To elaborate, if I have group G1 having user U1 part of group and add G1 under Closed User Group from page properties, it should only allow U1 to login to the restricted page. However, it allows other users (U2, U3 for example) as well to access CUG restricted page which is not an expected scenario. To summarize, it allows all valid users to login to the CUG restricted page. To add, I am testing from publisher side, so no dispatcher changes would come into affect here.
Adding my update for the issue for someone who visits this.
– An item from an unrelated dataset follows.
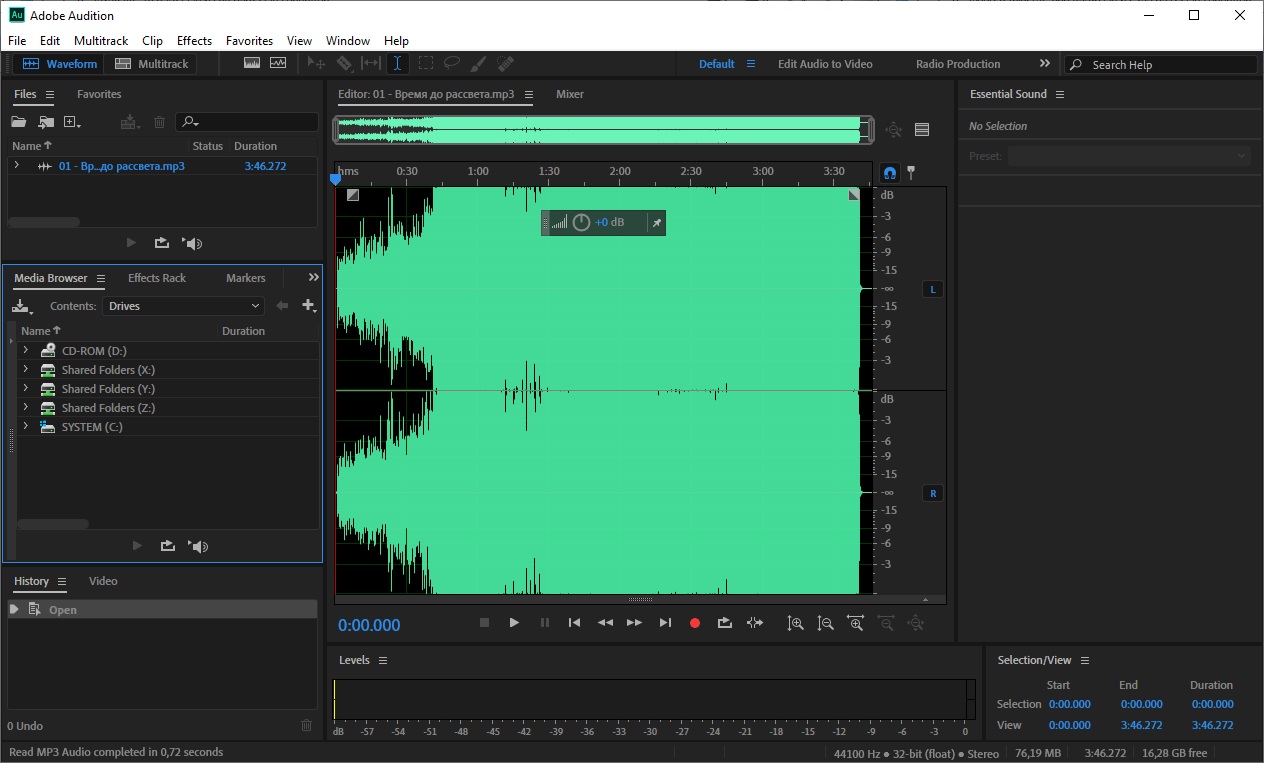Viewport: 1264px width, 763px height.
Task: Show the Spectral Frequency Display
Action: click(x=252, y=64)
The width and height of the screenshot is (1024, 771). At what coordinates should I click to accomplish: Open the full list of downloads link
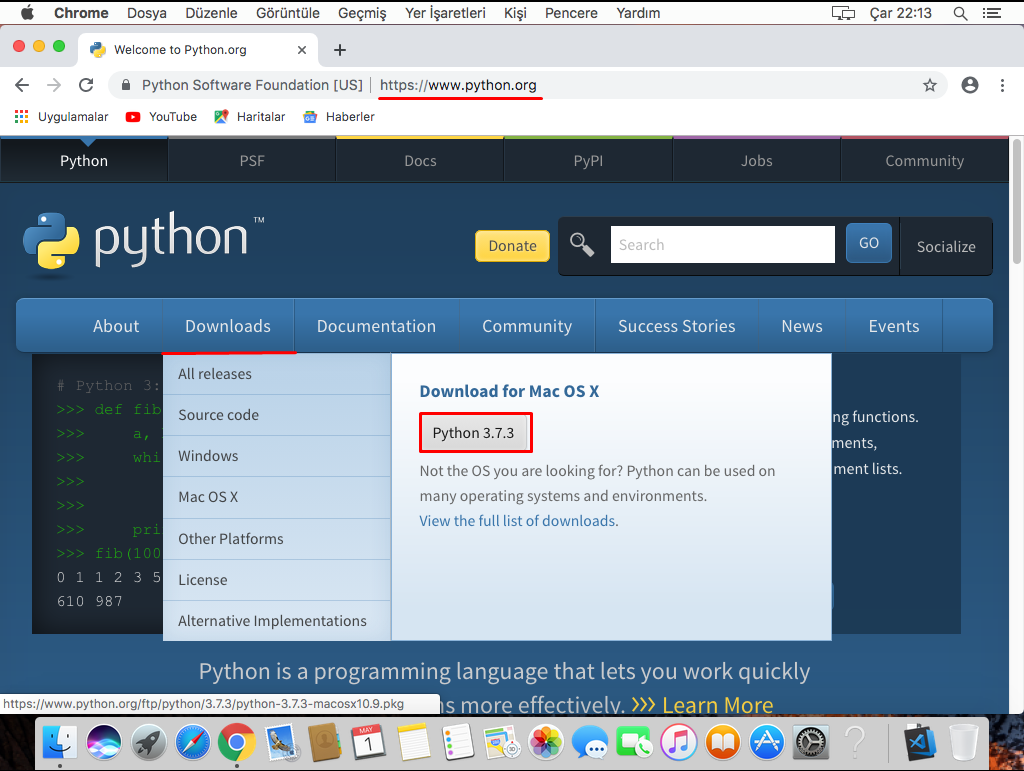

So, CUG will allow the users (U2, U3) to login and will not send error response for "authentication". And it will set the login-token cookie. However, since the user is not authorized to view the content for the page, it will show up 404 page. In your case, if you have setup a default 404 page, it will show up content from that page after setting the login-token cookie. Now since the default 404 page content might be part of /apps/<your-site>, you will need to give read permission (to U2 and U3, make sure you don't mess up ACLs on publishers) to that path as well (pretty much the issue I had where the 404 page content was not being rendered properly).
To summarize, even if the user is not "authorized" to view the content since it is not part of group G1, it will set the login-token cookie but render 404 page. If the user is part of group G1, it will show up the content of the page. I had all the required permissions set from /content/ but read permission under /apps/<site> were missing which is holding some default designs.